There are two important questions of fact which control the result in this case. The first is whether the parties to the mortgage mutually agreed that a certain storehouse and lot, known and described as lot number 4, block 37, should be included in the mortgage, and that it was by mistake erroneously described as being in block 65, instead of 37. If that is found to be the situation, then it becomes important, second, whether the mortgage, which was made later to Maude Henderson on that lot, was executed in good faith and for value, without notice of the equity of the first mortgagee by reason of the error in the description.

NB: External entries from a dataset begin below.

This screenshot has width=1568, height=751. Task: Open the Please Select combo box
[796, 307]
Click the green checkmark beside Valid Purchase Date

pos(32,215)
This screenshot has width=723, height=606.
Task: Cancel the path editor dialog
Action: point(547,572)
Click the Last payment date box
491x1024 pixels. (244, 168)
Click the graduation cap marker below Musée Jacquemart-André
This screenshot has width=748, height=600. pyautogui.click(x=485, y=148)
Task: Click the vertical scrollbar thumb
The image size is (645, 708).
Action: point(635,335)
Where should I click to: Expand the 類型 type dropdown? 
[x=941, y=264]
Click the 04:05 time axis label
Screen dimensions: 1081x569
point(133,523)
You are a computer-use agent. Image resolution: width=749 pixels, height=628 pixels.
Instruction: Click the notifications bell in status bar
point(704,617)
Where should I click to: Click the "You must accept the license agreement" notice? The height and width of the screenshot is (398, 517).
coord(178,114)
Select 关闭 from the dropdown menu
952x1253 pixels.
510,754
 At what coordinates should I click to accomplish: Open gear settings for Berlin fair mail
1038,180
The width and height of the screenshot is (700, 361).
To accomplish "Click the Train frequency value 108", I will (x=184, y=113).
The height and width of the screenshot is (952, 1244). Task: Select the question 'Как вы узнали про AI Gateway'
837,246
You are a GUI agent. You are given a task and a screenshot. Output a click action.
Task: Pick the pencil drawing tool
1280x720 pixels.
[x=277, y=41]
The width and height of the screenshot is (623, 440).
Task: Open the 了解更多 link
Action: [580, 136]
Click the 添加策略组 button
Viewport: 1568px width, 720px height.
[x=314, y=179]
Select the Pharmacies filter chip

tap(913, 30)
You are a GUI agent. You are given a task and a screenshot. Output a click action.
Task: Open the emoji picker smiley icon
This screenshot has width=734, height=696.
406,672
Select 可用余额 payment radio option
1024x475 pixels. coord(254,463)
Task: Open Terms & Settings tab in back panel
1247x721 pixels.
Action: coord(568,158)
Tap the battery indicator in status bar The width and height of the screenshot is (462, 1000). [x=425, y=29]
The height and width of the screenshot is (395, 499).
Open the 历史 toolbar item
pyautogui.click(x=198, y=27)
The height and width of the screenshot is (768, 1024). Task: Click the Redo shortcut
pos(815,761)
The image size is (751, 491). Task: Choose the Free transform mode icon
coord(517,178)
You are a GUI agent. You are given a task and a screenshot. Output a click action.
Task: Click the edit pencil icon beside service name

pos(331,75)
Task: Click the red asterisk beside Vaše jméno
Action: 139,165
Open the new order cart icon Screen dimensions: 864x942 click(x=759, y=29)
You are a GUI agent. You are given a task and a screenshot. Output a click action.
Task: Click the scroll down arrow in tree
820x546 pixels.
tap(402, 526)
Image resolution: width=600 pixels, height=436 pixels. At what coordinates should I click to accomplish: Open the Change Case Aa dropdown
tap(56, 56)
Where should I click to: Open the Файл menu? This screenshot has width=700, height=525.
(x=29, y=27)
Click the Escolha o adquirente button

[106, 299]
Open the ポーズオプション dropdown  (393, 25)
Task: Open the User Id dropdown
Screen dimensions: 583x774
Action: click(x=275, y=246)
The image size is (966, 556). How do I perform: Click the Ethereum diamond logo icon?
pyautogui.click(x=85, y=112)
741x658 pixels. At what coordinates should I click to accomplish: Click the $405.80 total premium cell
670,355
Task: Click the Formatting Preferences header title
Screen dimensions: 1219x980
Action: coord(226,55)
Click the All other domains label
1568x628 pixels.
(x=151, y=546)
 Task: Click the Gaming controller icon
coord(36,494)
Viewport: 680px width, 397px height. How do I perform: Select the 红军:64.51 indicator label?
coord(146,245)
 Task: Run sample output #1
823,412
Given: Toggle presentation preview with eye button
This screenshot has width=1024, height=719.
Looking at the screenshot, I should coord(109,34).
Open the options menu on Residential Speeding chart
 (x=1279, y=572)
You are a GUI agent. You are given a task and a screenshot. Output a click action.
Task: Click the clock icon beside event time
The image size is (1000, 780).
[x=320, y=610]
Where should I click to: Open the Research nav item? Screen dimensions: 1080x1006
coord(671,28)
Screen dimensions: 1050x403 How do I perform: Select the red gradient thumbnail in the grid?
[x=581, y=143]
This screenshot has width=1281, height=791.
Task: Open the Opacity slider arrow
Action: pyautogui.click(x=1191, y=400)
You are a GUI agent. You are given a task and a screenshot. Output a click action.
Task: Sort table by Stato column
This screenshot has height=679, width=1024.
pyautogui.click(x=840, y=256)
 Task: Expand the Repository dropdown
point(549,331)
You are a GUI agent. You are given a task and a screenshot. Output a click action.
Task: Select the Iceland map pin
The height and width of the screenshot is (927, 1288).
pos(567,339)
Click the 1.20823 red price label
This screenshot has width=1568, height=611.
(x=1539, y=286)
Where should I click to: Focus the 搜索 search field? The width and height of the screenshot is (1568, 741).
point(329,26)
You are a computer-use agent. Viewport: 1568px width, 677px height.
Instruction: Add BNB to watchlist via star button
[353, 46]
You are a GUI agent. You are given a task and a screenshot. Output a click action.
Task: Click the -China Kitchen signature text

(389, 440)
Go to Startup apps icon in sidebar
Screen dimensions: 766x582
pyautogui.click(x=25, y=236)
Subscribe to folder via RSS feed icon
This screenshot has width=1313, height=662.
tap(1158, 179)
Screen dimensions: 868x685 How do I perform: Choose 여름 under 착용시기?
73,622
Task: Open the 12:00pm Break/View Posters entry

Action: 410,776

The mortgage to complainant, as recorded two days after its execution, contained lot 4, block 65. That lot was across the street from the one in block 37, and was owned by another party. The mortgagors did own a storehouse on the same street where they did business, lot 4, block 37, and owned no other storehouse. They claimed that no such store was agreed or intended to be included in the mortgage, and that the lot 4, block 65, was added after its execution, and without their consent. In other words, was *Page 621 
a forgery, and on that claim have pleaded non est factum. But we think they cannot be sustained in that contention from the evidence. If there was intended to be inserted a storehouse and lot, the natural inference is that they intended to include the only one they owned, and not one owned by another. Such was the effect of the positive evidence for complainant, though denied by defendants. We think the court reached the conclusion supported by the weight of the evidence in that respect.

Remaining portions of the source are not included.